Text excerpt
+ + + + +

Re: writev() BUGS!

Richard B. Johnson (root@chaos.analogic.com)
Thu, 3 Jun 1999 08:40:42 -0400 (EDT)


On Wed, 2 Jun 1999, Jens-Uwe Mager wrote:

> On Wed, 2 Jun 1999 13:17:37 GMT, David S. Miller <davem@redhat.com> wrote:
> > Date: Sat, 22 May 1999 08:17:24 -0400 (EDT)
> > From: HighWind Software Information <info@highwind.com>
> >
> > In any case, ::writev() does sometimes perform a partial write
> > on a blocking socket, that is a BUG.
> >
> >No, it is by no means a bug, it is perfectly fine behavior, and your
> >application must check for and deal with this case.
> >
> >It is not getting fixed, because there is nothing to fix.
>
> Uhm, are you sure? I have never seen that behaviour on any
> other Unix. If a socket is in blocking mode, writev (or send)
> is supposed to sleep until all is send or an error occurs. I
> would believe a lot software would break if write returned partial
> results on blocking software.
[SNIPPED]

With send(), on a BLOCKING socket, the socket should block until the
data can be sent. If the length of the data is too great to send
"atomically", send returns -1 with errno set to EMSGSIZE. This
seems to mean that no partial messages are possible with a blocking
send().

If Linux allows partial transmissions, it it not BSD socket behavior.

+ + + + +

Exercise instructions
1. In the mailing-list reply, what errno value does send() set when the data is too long to send atomically?
2. Copy the mailing-list reply from "On Wed, 2 Jun 1999, Jens-Uwe" up to and including "08:17:24 -0400 (EDT)", substituting "Dave Miller" for "David S. Miller".

+ + + + +

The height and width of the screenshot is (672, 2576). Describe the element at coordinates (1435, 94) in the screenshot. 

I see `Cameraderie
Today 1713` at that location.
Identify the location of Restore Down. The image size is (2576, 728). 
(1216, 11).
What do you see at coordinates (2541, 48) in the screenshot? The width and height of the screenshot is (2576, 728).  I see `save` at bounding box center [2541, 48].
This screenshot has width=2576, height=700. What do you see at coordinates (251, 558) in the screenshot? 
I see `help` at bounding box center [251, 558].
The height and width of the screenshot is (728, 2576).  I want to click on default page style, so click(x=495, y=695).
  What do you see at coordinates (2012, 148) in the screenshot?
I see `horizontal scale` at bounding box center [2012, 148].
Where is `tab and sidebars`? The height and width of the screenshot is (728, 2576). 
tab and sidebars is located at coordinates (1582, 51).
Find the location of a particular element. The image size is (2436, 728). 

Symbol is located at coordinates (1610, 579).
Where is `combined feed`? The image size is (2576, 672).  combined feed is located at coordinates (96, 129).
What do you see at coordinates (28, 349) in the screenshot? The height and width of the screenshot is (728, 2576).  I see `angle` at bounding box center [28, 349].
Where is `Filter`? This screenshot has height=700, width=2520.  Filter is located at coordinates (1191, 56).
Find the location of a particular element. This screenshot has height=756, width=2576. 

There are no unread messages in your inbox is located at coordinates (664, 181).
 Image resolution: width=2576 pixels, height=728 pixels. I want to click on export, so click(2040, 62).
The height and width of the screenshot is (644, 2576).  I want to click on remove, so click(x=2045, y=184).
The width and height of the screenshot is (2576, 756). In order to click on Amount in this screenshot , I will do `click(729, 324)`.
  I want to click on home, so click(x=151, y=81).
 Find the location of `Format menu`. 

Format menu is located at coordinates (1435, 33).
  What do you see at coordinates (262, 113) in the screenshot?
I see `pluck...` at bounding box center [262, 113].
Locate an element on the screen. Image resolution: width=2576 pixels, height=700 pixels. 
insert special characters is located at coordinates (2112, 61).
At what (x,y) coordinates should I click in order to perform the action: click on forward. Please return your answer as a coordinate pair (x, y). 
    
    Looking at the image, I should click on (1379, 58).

+ + + + +

Answers to each task
1. EMSGSIZE

2.
On Wed, 2 Jun 1999, Jens-Uwe Mager wrote:

> On Wed, 2 Jun 1999 13:17:37 GMT, Dave Miller <davem@redhat.com> wrote:
> > Date: Sat, 22 May 1999 08:17:24 -0400 (EDT)